Find the string "Switch" in the records and copy each line where it occurs.

Stored items

┌──

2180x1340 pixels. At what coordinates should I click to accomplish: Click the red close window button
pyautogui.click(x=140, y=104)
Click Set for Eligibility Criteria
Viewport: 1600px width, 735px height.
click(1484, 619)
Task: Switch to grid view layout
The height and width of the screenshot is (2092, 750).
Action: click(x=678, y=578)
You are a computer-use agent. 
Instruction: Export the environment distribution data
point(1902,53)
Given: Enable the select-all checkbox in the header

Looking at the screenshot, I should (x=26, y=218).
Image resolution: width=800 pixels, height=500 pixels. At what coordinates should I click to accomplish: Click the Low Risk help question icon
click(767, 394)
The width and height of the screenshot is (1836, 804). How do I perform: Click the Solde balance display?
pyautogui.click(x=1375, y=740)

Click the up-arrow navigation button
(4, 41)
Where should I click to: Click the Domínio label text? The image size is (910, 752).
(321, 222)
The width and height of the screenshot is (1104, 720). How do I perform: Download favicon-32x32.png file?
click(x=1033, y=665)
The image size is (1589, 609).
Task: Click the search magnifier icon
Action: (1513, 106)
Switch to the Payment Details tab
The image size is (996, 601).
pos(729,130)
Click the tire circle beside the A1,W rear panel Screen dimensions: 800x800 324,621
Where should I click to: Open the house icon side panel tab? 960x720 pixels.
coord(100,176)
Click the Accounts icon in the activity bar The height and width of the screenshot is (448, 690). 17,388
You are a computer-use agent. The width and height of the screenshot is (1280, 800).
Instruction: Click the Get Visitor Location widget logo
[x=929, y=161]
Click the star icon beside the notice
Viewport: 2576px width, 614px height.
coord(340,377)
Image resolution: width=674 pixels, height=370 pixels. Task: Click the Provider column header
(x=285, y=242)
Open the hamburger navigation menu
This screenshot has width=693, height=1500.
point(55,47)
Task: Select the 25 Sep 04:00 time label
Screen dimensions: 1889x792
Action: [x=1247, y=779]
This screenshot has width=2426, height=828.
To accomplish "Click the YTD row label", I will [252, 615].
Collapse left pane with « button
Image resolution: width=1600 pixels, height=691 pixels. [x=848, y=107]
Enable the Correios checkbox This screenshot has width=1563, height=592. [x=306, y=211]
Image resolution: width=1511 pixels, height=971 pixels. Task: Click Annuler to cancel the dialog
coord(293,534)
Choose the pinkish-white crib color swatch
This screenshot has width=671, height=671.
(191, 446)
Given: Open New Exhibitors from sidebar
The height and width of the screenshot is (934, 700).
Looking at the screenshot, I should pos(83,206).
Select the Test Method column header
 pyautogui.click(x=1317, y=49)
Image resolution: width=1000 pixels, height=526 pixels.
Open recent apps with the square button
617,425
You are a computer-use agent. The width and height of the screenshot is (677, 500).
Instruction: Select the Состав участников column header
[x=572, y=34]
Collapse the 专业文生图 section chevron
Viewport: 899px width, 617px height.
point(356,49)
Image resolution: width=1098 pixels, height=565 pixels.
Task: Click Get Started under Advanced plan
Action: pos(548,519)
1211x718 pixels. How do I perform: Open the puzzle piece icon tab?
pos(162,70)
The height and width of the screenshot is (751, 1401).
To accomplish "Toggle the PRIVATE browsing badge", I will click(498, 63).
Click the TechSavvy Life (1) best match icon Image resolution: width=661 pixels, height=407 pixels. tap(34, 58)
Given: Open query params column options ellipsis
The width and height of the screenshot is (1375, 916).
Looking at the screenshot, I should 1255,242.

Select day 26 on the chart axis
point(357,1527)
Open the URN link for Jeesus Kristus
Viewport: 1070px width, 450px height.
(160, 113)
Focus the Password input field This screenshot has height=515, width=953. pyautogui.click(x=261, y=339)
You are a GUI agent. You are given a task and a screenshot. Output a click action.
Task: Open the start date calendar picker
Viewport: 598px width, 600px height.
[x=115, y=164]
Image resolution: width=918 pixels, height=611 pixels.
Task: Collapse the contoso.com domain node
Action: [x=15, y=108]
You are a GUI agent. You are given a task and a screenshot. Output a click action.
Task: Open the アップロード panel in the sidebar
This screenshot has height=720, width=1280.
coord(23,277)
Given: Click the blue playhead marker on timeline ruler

└──

Exercise answer:
Task: Switch to grid view layout
Switch to the Payment Details tab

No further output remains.